都麻津姫神社 (平尾)


紀伊国名草郡
和歌山市平尾字若林957
(P無し、近隣に停め置きできるスペースも無し)

■延喜式神名帳
都麻津比賣命神社 名神大 月次新嘗 の論社

■祭神
都麻津姫命


伊太祁曾神社の北方300~400mほどに鎮座。寂れた集落の小高い丘陵上に、小祠がひっそりと佇んでいます。
◎当社は式内名神大社 都麻津比賣神社の論社に挙げられています。他は都麻津姫神社(吉礼)と高積神社(未参拝、「下の宮」のみ記事掲載済み)の2社。
◎かつて日前神宮・國懸神宮の地に鎮まっていた伊太祁曾三神(五十猛神・大屋津姫・都麻津姫)。
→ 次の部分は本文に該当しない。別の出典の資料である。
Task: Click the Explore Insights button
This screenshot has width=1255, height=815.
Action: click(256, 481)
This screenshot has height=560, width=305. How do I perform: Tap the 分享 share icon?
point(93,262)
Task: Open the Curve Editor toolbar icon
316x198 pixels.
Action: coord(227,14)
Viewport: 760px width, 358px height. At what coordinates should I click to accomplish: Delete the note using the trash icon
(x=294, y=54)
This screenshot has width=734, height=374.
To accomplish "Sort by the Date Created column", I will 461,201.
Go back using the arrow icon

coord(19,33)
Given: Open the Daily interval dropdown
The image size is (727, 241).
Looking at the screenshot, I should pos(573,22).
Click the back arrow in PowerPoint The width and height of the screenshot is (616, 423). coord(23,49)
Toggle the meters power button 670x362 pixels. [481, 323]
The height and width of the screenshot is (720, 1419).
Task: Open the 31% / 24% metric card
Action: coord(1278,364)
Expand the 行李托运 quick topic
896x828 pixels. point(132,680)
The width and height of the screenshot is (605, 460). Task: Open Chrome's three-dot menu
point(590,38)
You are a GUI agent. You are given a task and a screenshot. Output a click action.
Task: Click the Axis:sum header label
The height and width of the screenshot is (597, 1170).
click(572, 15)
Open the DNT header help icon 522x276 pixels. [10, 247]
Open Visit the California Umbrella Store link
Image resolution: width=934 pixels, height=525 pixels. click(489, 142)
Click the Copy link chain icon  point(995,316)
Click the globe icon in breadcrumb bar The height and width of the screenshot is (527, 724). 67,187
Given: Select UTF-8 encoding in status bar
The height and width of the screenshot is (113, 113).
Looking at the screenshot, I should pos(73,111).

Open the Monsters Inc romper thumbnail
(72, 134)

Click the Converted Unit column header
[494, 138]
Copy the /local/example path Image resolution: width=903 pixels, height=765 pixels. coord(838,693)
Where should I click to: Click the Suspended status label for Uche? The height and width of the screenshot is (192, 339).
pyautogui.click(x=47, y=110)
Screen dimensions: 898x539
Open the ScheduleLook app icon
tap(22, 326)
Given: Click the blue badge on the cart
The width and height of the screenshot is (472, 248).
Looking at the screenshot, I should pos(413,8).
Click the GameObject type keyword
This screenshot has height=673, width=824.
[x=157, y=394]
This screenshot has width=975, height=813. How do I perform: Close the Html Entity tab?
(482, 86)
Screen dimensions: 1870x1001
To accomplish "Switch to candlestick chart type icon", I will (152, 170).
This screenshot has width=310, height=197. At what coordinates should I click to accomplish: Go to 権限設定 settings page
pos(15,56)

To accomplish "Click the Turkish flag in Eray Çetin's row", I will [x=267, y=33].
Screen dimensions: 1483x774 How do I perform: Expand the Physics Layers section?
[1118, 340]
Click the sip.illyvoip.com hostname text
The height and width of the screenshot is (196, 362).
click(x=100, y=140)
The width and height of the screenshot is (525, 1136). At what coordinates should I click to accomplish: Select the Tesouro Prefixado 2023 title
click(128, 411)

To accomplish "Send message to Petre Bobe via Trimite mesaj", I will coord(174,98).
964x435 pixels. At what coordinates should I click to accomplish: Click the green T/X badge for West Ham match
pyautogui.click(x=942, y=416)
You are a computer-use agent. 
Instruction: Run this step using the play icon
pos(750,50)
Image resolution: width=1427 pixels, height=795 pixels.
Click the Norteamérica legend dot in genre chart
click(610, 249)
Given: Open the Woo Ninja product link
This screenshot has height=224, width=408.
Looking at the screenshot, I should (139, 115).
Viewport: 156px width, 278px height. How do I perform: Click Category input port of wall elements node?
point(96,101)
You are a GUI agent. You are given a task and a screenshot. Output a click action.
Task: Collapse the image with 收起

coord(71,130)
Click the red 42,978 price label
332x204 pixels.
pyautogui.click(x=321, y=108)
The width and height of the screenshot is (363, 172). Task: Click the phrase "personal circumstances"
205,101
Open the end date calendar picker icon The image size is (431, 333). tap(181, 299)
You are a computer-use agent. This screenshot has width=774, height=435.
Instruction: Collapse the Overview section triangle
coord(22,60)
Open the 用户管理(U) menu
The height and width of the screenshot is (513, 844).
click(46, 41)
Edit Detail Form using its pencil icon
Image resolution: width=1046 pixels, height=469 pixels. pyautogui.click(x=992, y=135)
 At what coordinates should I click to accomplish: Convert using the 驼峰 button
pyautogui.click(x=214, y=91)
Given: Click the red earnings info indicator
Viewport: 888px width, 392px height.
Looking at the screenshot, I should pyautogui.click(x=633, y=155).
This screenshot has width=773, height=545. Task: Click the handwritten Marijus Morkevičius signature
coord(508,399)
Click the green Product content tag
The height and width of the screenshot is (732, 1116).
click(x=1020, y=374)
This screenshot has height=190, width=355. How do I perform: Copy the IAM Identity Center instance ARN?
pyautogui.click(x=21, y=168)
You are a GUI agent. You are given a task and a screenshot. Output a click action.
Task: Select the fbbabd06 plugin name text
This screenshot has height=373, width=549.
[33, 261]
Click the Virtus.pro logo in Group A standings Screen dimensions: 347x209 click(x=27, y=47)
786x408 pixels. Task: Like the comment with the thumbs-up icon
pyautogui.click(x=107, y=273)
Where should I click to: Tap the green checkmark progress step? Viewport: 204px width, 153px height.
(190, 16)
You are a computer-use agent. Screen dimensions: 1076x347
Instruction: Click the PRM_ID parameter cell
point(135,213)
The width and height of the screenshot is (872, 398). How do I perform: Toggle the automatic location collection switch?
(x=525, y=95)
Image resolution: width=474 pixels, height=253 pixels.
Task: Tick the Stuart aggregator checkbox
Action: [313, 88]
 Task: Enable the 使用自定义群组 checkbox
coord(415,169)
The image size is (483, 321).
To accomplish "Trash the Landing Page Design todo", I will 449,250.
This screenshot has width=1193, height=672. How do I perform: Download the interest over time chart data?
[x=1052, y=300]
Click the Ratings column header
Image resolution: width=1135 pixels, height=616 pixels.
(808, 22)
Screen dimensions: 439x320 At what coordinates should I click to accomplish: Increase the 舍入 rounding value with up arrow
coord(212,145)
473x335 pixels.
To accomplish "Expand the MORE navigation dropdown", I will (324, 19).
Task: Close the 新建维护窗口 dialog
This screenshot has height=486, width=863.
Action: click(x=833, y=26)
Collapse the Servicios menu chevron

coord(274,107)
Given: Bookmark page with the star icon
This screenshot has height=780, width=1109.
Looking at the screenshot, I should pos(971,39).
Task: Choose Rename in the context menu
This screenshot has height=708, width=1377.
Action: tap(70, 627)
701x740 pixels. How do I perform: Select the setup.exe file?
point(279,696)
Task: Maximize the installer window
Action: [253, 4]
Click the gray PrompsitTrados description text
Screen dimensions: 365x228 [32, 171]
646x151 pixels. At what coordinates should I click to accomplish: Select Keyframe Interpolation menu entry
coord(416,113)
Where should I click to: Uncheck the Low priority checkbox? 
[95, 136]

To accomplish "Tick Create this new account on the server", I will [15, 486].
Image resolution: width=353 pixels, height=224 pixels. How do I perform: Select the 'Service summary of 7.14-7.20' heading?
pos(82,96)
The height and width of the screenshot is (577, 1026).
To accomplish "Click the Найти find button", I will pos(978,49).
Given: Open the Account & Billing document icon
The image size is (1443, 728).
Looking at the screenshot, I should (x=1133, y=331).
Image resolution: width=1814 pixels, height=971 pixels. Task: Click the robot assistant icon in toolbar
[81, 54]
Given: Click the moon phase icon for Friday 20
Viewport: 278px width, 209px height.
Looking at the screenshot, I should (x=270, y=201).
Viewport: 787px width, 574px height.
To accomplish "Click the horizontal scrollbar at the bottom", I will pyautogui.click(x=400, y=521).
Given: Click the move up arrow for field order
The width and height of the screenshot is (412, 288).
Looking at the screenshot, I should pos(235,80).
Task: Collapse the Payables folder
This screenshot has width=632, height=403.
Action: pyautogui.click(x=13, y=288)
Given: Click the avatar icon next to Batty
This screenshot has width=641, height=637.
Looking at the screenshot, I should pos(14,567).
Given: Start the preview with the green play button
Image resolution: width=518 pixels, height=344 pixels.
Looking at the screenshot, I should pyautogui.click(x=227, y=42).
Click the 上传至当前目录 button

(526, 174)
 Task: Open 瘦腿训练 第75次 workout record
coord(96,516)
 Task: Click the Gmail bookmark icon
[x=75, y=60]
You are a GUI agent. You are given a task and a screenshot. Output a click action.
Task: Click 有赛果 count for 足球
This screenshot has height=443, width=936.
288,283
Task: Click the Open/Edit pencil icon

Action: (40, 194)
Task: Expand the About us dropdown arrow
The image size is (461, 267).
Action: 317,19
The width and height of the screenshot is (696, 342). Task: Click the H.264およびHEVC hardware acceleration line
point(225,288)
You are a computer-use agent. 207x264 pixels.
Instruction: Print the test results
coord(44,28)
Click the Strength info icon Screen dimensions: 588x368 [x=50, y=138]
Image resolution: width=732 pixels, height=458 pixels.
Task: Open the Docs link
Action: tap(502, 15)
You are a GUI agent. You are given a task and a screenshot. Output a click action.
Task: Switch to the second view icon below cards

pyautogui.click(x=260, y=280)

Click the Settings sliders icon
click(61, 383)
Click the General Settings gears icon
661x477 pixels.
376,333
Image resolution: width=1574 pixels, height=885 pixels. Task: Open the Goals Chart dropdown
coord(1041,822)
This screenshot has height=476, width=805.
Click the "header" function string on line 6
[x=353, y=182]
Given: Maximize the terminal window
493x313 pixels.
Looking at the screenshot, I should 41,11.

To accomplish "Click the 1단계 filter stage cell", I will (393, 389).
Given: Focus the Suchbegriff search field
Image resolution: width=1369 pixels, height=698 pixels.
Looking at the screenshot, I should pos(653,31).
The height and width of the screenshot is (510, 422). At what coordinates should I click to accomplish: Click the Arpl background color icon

当地に入植した紀氏の画策により伊太祁曾神社の近く、「亥の森」へ遷されました。これは当地の根強い伊太祁曾三神への信仰を削ぐことで、一向に進まない当地支配を強引に進めようとしたものと思われます。
ところがそれでも支配は進まず、さらに三神を分離しバラバラに遷座。これが伊太祁曾神社(伊太祁曾神社に比定)・大屋津比賣神社(大屋津姫神社に比定)・都麻津比賣神社(吉礼と当社、または高積神社)の三ヶ所。
◎一方で「紀伊國名所図絵」では「妻御前社」として表され、都麻津姫神社(吉礼)を比定。そして「平緒王子(平尾王子)」のすぐ側に描かれています。跡地は当社より東200mの地。これは描かれる位置とは異なっており、跡地の伝承が間違っているのか、遷座があったのか。
◎一方で当社を式内名神大社 都麻津比賣神社に比定する説を上げているのは「紀伊續風土記」(ただし比定しているのは高積神社)。「妻大明神社」であるとし、「紀伊國神名帳」に見える「妻比咩大神」が当社のことであると。
(※「紀伊國神名帳」は編纂時期不明、平安末~鎌倉初期、或いはかなり後世のものとする説も)
◎これは「和名抄」(938年か)の郷名を掲載する所に「妻神戸」とあるのが見え、これをもって「妻大明神社」或いは「妻比咩大神」が当社であるとしています。また都麻津姫神社(吉礼)に対しては、「紀伊國神名帳」に見える「吉禮津姫神」であると。また伊太祁曾神社の神官が当社へ出仕し御供を供えに来ていたとも。
◎他方、高積神社であるという説を上げているのも「紀伊續風土記」。日前神宮・國懸神宮と高積神社との用水を巡る争論があり、その遺された書状から読み取れるもの。そこには高積神社がかつて日前神宮・國懸神宮に鎮座していたと表されているようです。つまり紀氏の画策により追い出された社であると。これは永享四年(1432年)に起きた争論。
ただし「紀伊國名所図絵」は、式内社 高津比古神社・高津比売神社に宛てています。延喜式神名帳にこの社が掲載されている以上、この社を無視することは不可能。やはり高積神社は式内社 高津比古神社・高津比売神社ではないかと考えています。
◎上述のように「亥の森」から三神は分離させられていますが、伊太祁曾神社と宇田森の大屋津姫神社との離れた距離を考えた考えた場合、都麻津姫神社(吉礼)にしろ当社にしろ、あまりに伊太祁曾神社に近すぎるというのが腑に落ちないところ。この距離にちょうど合うのが高積神社なのですが。
◎以上古来よりあらゆる推測がなされるも結論付けられない状態ですが、一つ抜け落ちていると思われる伝承を発見しています。
地元在住の方から伺った情報として、「高積山」の北側に「妻御前社」という小祠が鎮座するというもの。現地を訪れたものの見当たらず、隣家に伺ったところ、誰も奉斎していないので2016~2017年頃に廃社にしたとのこと(過去の写真が見つかり次第UPします)。都麻津姫が祀られていたとの情報も賜っています。
◎この小祠こそが都麻津姫が鎮まっていた社ではないかと考えています。日前神宮・國懸神宮と高積神社との用水を巡る争論では、この社のことが持ち出されたのではないかと。
ところがこの社は衰退。哀れみた伊太祁曾神社の神官が近くに遷座させたのが当社ではないのかと考えます。
◎「紀伊續風土記」は、かつて境内周は二町半、荘厳であったとするものの、後世衰廃し最小の祠ばかりを遺すものとしています。これは戦国時代最中の天正の兵乱により荒廃してしまったようです。
近くに伊太祁曾神社があるため、廃社へと追い込まれることはないとは思いますが、寂寥を感じずにはいられません。